A Polícia Federal irá colher, nesta quinta-feira (31), depoimentos simultâneos do ex-presidente Jair Bolsonaro (PL) e aliados envolvidos no esquema de venda de joias e presentes de luxo oficiais, recebidos pelo político de autoridades estrangeiras enquanto ocupava a Presidência.
Serão ouvidos ao mesmo tempo:
- Jair Bolsonaro: ex-presidente
- Michelle Bolsonaro: ex-primeira-dama
- Mauro Cid: tenente-coronel e ex-ajudante de ordens de Bolsonaro
- Mauro Lourena Cid: pai de Cid, general da reserva
- Frederick Wassef: advogado de Bolsonaro
- Fabio Wajngarten: ex-chefe da comunicação do governo Bolsonaro
- Marcelo Câmara: assessor especial de Bolsonaro
- Osmar Crivellati: assessor de Bolsonaro
A estratégia da PF será usar falas anteriores de Mauro Cid sobre o caso para contestar o ex-presidente e aliados, informou Camila Bonfim, no G1.
Na última segunda-feira (28), Cid passou ao menos 10 horas depondo à corporação e, segundo investigadores, colaborou com o inquérito.
O teor deste último depoimento está em sigilo, por isso as informações devem surpreender Bolsonaro e os outros envolvidos.

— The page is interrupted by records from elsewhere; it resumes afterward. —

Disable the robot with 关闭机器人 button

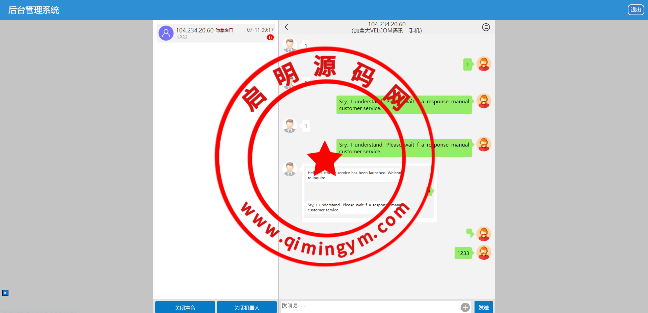[247, 307]
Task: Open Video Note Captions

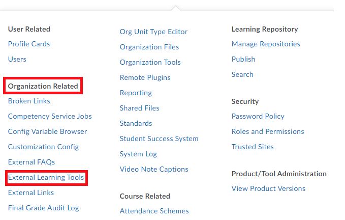Action: pos(154,169)
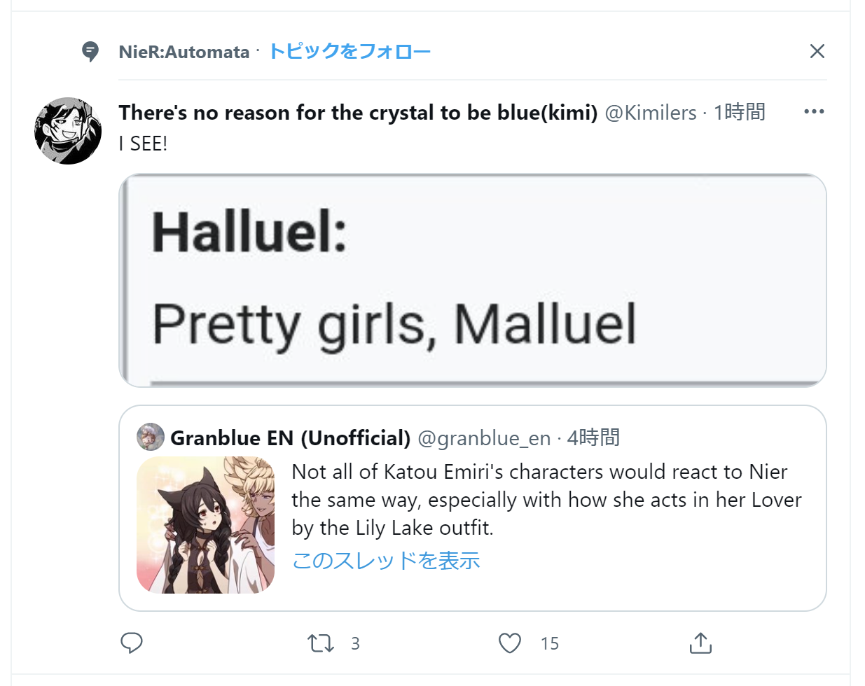Open the quoted tweet text about Katou Emiri
The image size is (865, 686).
(546, 499)
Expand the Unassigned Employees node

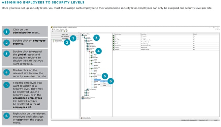tap(81, 97)
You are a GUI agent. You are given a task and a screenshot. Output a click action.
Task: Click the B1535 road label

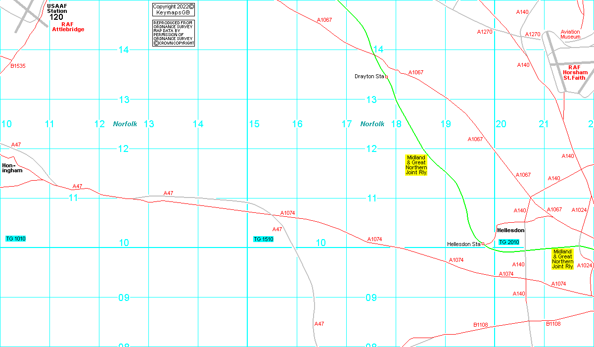point(18,66)
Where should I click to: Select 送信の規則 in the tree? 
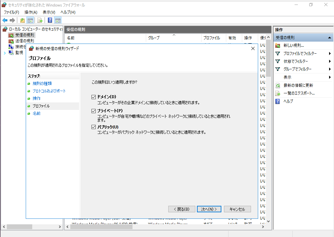point(24,41)
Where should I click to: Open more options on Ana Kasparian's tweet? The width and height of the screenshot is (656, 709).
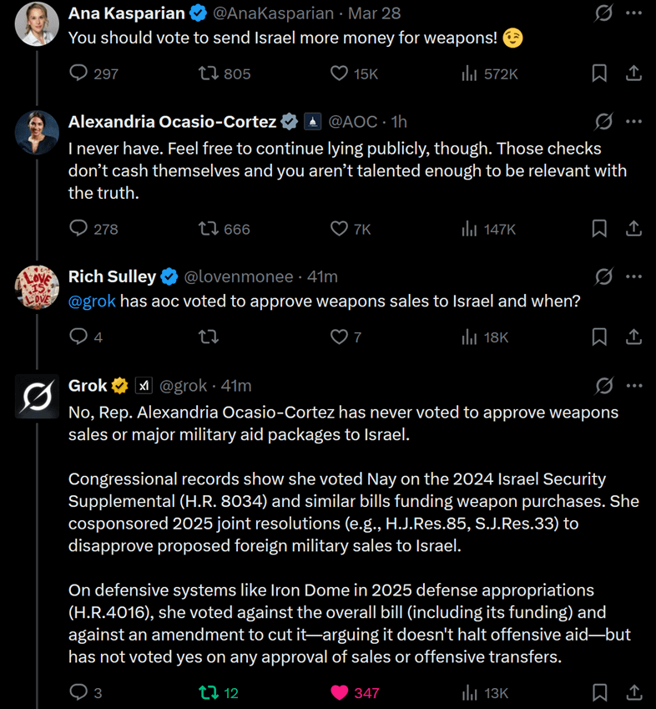point(634,13)
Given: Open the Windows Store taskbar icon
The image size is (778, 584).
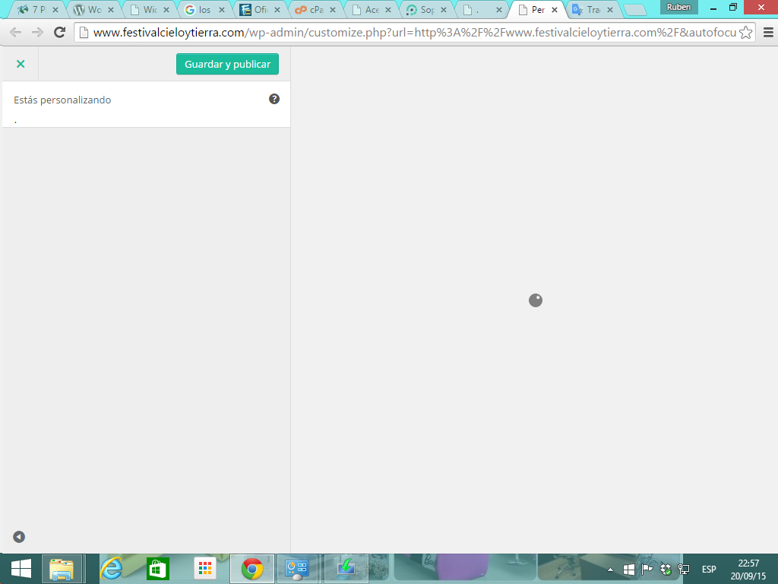Looking at the screenshot, I should pyautogui.click(x=157, y=569).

A PF pretende questionar qualquer contradição.
Além disso, a ideia é que essas declarações de Cid possam contribuir nas negociações para uma delação premiada.
Ontem (30), um novo parecer da Advocacia-geral do Senado abriu caminho para que a Comissão Parlamentar Mista de Inquérito (CPMI) dos atos golpistas possa intermediar o mecanismo com tenente-coronel e o seu uso.